New York this week joined the ranks of states embroiled in litigation over congressional maps that have been redrawn to reflect new census numbers.

(CN) — A Republican who once held office in the New York Senate and sat on the state's Independent Redistricting Commission is representing 14 men and women in a new court battle over the ragged edges and strange shapes to come out of congressional map-making efforts.

Before-and-after renditions of several district maps litter about 20 pages of the petition filed Thursday night in Steuben County Supreme Court, which sits in the western part of the state atop the Pennsylvania border.

“Petitioners regularly vote for Republicans running for Congress and engage in campaign activity for Republicans running for Congress, so the gerrymandering of the congressional map dilutes the power of their votes and political action efforts,” the filing from Pepper Hamilton attorney Bennet Moskowitz in Manhattan and George Winner Jr.

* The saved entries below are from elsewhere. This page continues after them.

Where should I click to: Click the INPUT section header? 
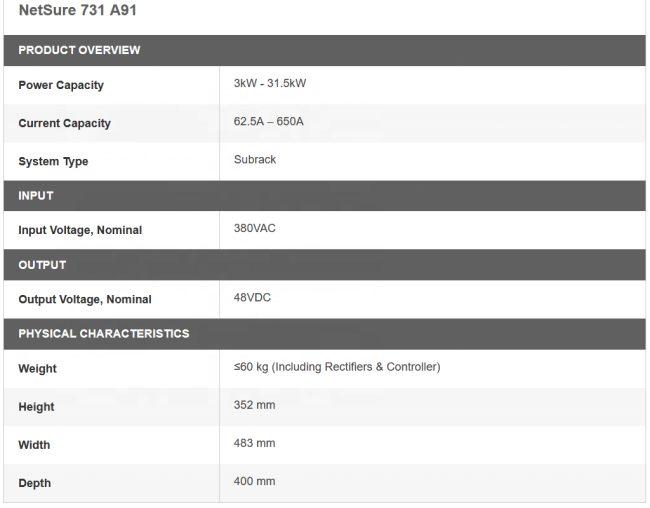(x=325, y=196)
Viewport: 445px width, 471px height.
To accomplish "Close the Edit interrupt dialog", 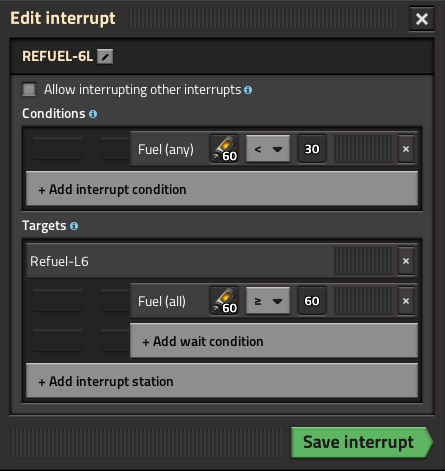I will [x=422, y=19].
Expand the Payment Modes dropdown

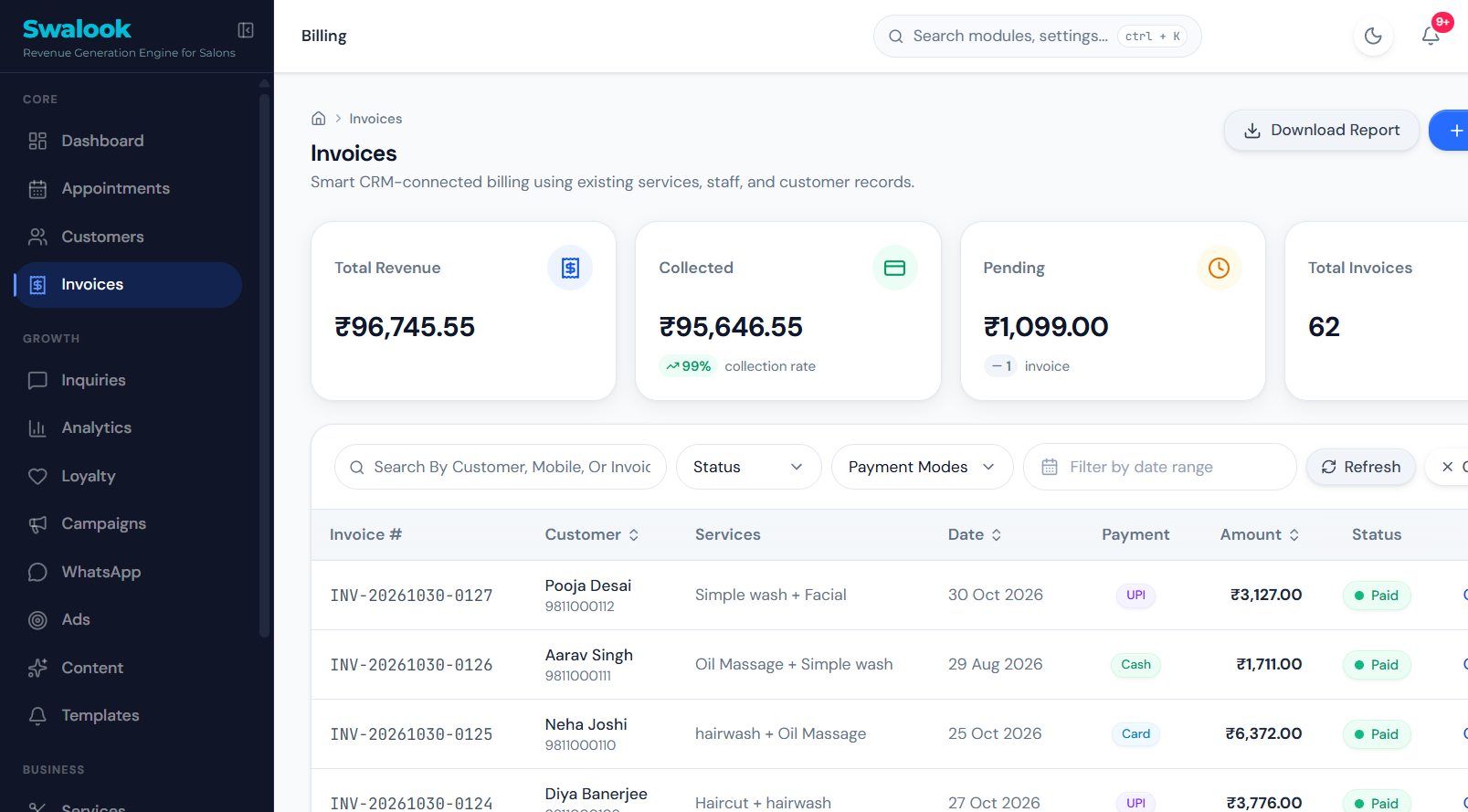(923, 467)
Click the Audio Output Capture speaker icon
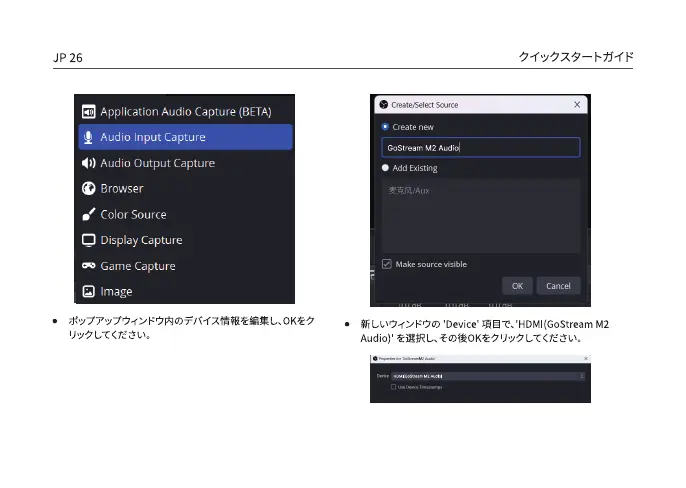This screenshot has width=686, height=488. tap(88, 163)
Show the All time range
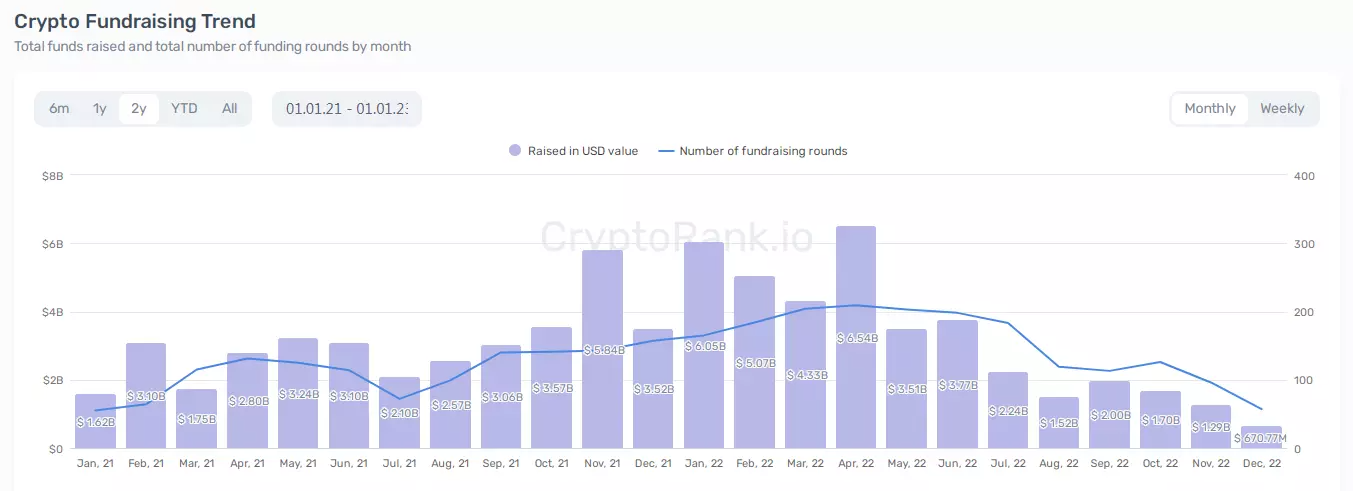Image resolution: width=1353 pixels, height=491 pixels. [230, 109]
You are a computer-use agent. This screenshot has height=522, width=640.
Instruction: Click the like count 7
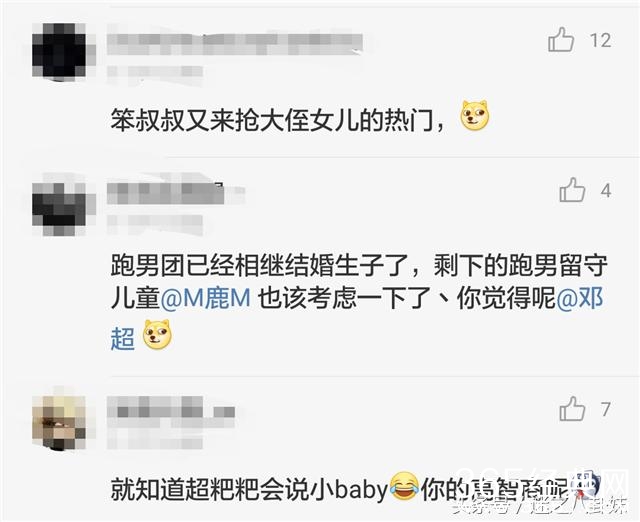pos(606,409)
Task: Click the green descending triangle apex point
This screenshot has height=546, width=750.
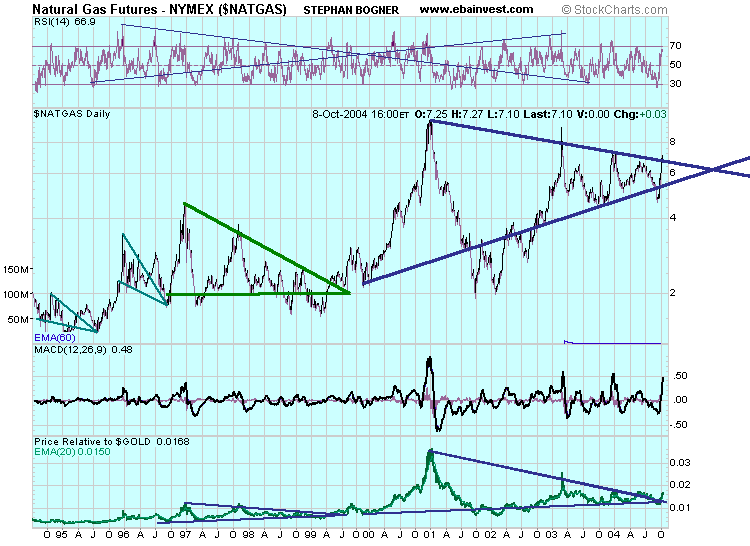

A partner with Keyser, Maloney & Winner in Elmira, N.Y., Winner was a state assemblyman for decades before his five-year stint in the New York Senate. In a phone interview Friday, Winner said his clients are seeking relief in state court after the U.S. Supreme Court “basically washed its hands” of lawsuits having to do with gerrymandering a few years ago, making any federal lawsuit challenging gerrymandered districts a lost cause.

Their case hinges on redistricting procedures added to the New York Constitution just seven years ago and affirmed with a question posed to voters in 2021.

“These remedies are now new in the state courts and never been heard before," Winner said. "So this would be the first time that those constitutional prohibitions will be tested by the court."

When reached for comment, the office of Assembly Speaker Carl Heastie said the goal when drawing out the districts was to meet legal requirements and guarantee minority representation in accordance with the Voting Rights Act.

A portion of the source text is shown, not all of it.